◆ GIVEN DATA:
>>>

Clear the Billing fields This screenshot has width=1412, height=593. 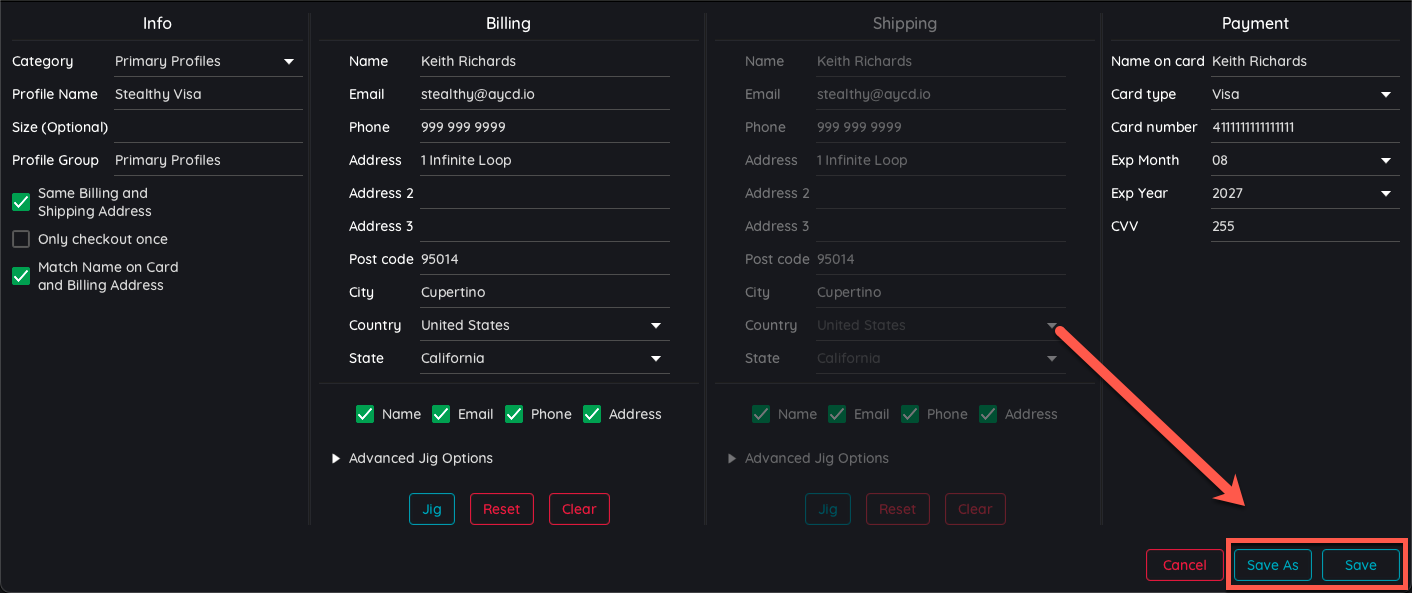point(578,508)
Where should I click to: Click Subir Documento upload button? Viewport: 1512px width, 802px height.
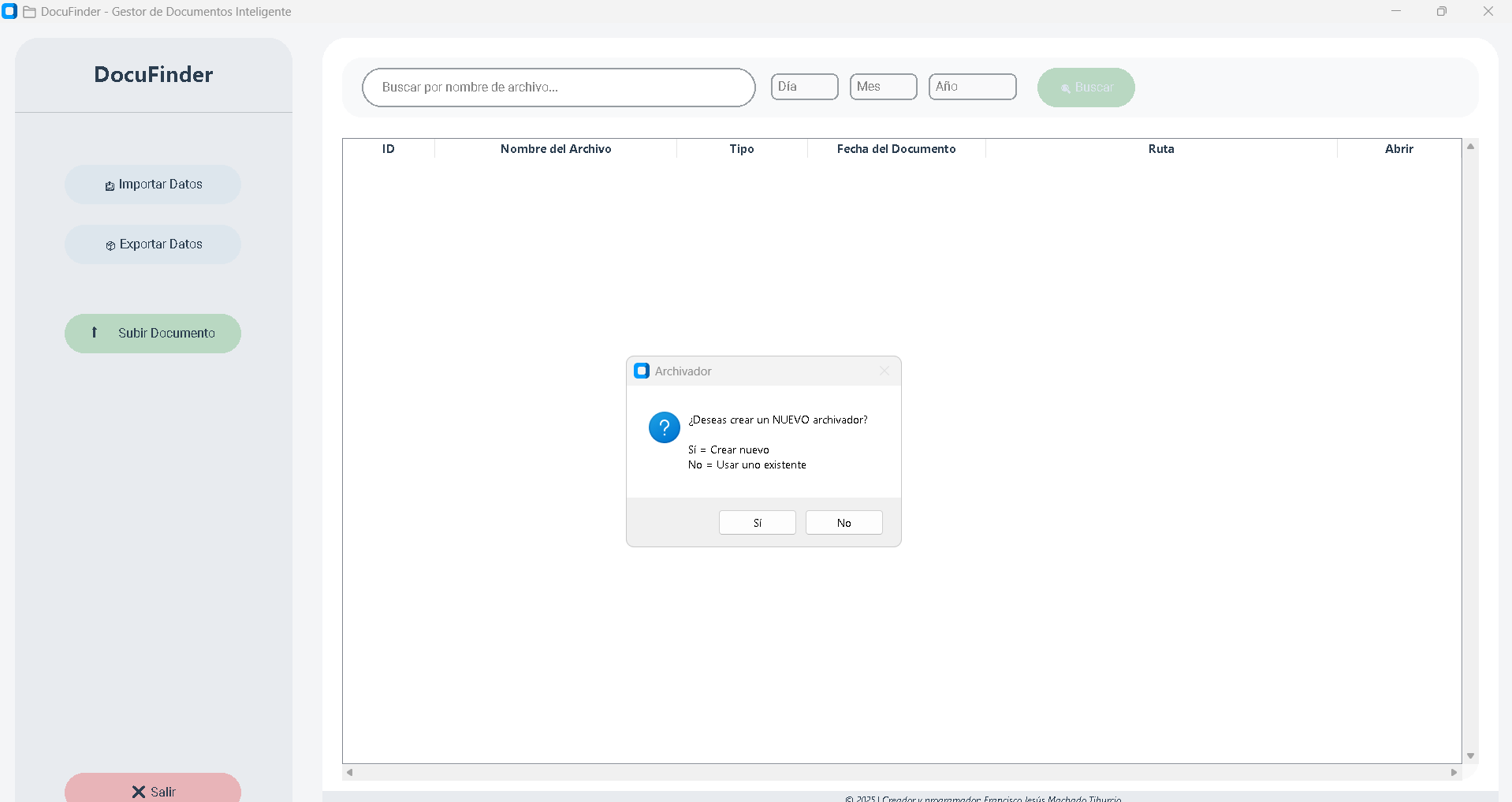tap(153, 334)
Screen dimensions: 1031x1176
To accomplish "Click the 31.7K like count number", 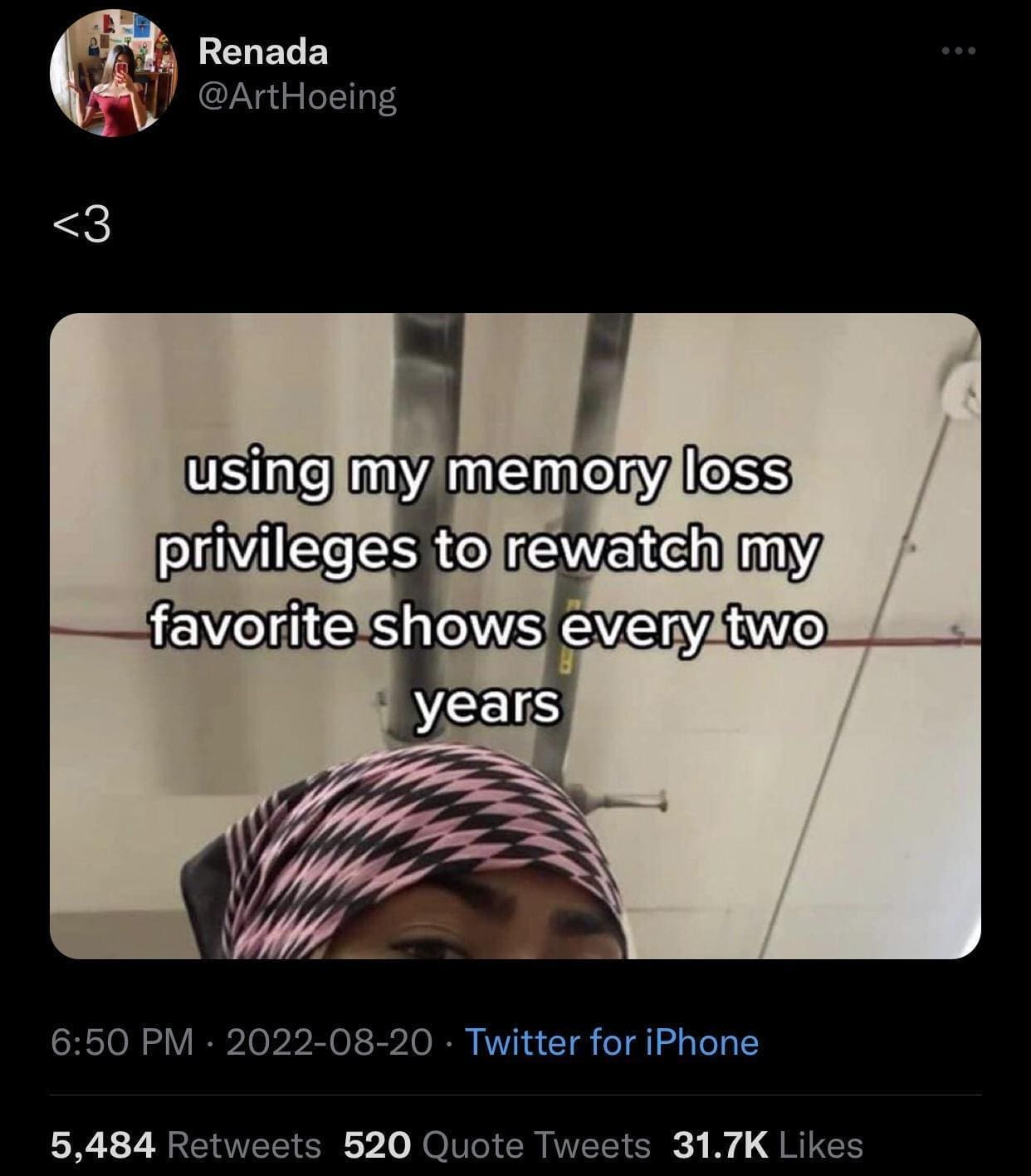I will [721, 1145].
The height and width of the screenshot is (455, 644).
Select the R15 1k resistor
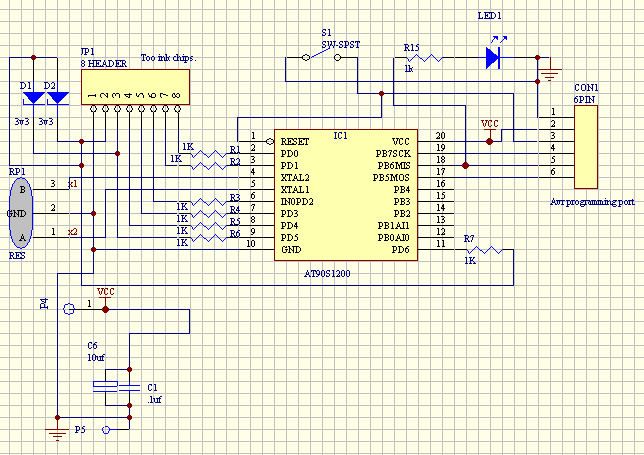tap(424, 58)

<<<

◆ ASSIGNED TASK:
What is the exact wording of the lines from the one bearing "The height and" through the final line of the records above? Write it out without the pictures.

◆ RESULT FOR THIS EXERCISE:
The height and width of the screenshot is (455, 644).
Select the R15 1k resistor
tap(424, 58)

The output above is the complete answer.